Apple ‘tablet’: Can Jobs save the news business?

Publishers hope an iTablet can do for paid news what the iPod has done for music
Later today in the Yerba Buena Center for the Arts in San Francisco, Steve Jobs will unveil Apple's tablet reader. Times could hardly be better for the secretive technology company: a hot new product; spectacular profits of $3.4 billion in the last quarter of 2009; market share up in every sector of its business.
Whether it turns out to be called the iTablet, the iSlate or the iPad – or it gets a name the rumour-mongers haven't come up with – Apple's gizmo is exciting, no doubt about it.
But no one is more excited about it than publishing and print media companies. To them, the tablet represents a vision of the future that does not involve their extinction. The New York Times thinks it may give these industries "a chance to undo mistakes of the past”.
Under current thinking, the print business has nearly destroyed itself by allowing consumers to become accustomed to information for free.
Apple will reportedly market its new machine as a way to read news and books but also as a way to charge for content. Almost everyone, except for the Guardian and state-funded BBC, accepts that the era of limitless, free information is drawing to a close. Last week, the New York Times announced that it would soon start charging for access over and above occasional use.

[Records shown]
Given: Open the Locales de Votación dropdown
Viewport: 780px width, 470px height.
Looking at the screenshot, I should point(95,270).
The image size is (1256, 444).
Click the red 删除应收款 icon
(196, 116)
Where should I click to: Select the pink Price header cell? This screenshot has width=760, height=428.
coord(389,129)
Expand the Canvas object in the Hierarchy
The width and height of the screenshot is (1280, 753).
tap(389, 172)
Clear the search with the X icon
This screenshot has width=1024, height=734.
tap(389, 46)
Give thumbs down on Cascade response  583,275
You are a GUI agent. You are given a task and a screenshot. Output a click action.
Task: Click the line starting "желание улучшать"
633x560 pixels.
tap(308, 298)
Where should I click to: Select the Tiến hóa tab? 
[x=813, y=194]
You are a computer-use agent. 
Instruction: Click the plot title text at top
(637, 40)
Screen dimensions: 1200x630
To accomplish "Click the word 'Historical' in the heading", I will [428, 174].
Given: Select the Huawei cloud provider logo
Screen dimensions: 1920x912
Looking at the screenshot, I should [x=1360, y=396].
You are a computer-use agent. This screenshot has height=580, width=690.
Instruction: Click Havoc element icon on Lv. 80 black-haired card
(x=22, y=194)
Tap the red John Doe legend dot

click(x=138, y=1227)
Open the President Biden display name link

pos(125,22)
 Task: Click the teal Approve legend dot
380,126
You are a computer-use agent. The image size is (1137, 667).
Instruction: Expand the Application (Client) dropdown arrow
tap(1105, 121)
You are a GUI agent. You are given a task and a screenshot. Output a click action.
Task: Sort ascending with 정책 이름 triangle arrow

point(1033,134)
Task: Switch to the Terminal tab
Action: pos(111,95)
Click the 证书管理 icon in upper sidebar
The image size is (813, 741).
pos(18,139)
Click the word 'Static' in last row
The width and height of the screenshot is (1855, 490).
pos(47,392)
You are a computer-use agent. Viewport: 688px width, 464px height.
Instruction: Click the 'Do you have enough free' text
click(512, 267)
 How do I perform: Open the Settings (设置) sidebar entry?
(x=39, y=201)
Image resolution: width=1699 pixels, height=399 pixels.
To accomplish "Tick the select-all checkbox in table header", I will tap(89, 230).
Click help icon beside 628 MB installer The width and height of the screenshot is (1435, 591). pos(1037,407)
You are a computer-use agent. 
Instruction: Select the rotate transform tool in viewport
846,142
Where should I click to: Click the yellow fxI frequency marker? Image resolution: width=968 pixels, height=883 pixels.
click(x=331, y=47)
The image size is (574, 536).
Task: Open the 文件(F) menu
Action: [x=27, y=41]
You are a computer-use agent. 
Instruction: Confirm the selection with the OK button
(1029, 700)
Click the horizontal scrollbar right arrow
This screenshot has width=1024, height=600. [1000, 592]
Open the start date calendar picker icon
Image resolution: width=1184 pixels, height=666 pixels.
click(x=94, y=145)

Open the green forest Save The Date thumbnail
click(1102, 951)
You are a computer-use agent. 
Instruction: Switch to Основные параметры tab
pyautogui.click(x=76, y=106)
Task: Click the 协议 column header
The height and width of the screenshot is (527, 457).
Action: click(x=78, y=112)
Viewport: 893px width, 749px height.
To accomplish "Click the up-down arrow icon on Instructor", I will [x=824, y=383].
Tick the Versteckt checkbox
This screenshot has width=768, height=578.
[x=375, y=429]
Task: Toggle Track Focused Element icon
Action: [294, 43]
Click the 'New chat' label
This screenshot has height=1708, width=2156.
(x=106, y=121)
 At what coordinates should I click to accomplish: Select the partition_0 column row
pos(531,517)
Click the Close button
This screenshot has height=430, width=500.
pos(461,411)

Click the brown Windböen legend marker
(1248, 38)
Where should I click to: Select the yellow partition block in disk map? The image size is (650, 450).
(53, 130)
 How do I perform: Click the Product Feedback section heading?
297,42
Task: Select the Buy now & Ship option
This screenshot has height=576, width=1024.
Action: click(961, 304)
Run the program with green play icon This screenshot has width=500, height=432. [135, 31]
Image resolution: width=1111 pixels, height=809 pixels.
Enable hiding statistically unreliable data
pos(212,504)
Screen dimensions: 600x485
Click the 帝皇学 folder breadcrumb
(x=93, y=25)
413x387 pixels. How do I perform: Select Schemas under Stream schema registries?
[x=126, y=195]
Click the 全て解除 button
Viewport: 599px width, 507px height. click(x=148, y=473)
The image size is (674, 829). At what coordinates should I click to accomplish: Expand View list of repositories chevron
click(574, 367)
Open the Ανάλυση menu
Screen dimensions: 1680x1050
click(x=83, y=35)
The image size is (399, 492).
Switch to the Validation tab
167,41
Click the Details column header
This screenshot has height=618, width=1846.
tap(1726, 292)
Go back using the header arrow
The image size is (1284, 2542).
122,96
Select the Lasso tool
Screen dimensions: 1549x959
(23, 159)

[Activity] According to the article on Apple's tablet, how much profit did Apple make in the last quarter of 2009? The records were drawn from a separate source unrelated to the article.

[Output] $3.4 billion